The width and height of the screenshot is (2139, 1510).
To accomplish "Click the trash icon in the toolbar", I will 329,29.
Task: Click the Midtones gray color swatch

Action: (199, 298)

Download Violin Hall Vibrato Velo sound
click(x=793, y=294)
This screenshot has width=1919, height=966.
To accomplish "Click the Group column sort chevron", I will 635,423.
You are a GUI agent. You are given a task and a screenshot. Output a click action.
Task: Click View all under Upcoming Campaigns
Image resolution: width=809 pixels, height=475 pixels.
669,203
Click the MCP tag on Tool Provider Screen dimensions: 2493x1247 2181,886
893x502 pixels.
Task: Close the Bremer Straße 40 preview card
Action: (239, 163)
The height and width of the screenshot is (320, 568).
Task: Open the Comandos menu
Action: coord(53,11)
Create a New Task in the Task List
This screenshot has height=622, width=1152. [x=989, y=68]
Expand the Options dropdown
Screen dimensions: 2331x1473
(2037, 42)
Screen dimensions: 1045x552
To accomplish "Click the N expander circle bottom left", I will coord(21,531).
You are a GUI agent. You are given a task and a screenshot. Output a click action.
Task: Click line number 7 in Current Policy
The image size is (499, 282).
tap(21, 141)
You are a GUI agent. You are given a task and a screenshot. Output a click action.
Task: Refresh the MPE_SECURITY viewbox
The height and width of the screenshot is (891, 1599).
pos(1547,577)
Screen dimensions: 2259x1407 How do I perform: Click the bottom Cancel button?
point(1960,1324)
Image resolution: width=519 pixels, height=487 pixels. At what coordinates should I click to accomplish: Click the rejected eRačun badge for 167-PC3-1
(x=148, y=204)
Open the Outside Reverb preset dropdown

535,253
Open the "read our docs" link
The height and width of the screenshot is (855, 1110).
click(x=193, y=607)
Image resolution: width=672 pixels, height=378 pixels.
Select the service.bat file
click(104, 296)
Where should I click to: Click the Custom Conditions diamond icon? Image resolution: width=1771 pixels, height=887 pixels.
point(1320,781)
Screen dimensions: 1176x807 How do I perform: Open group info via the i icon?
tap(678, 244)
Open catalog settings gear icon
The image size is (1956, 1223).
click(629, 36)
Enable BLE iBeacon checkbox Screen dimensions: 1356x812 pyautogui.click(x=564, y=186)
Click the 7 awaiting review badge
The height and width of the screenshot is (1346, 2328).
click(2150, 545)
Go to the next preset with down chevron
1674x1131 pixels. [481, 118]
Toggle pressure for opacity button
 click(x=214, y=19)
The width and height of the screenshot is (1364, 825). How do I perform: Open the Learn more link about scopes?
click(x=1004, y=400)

══════════════════════════════

The entries above hold a line with "Open catalog settings gear icon" and a later line with "Click the 7 awaiting review badge". Write out exactly those lines and all lines between, nothing more.

▶ [Result of this exercise]:
Open catalog settings gear icon
The image size is (1956, 1223).
click(629, 36)
Enable BLE iBeacon checkbox Screen dimensions: 1356x812 pyautogui.click(x=564, y=186)
Click the 7 awaiting review badge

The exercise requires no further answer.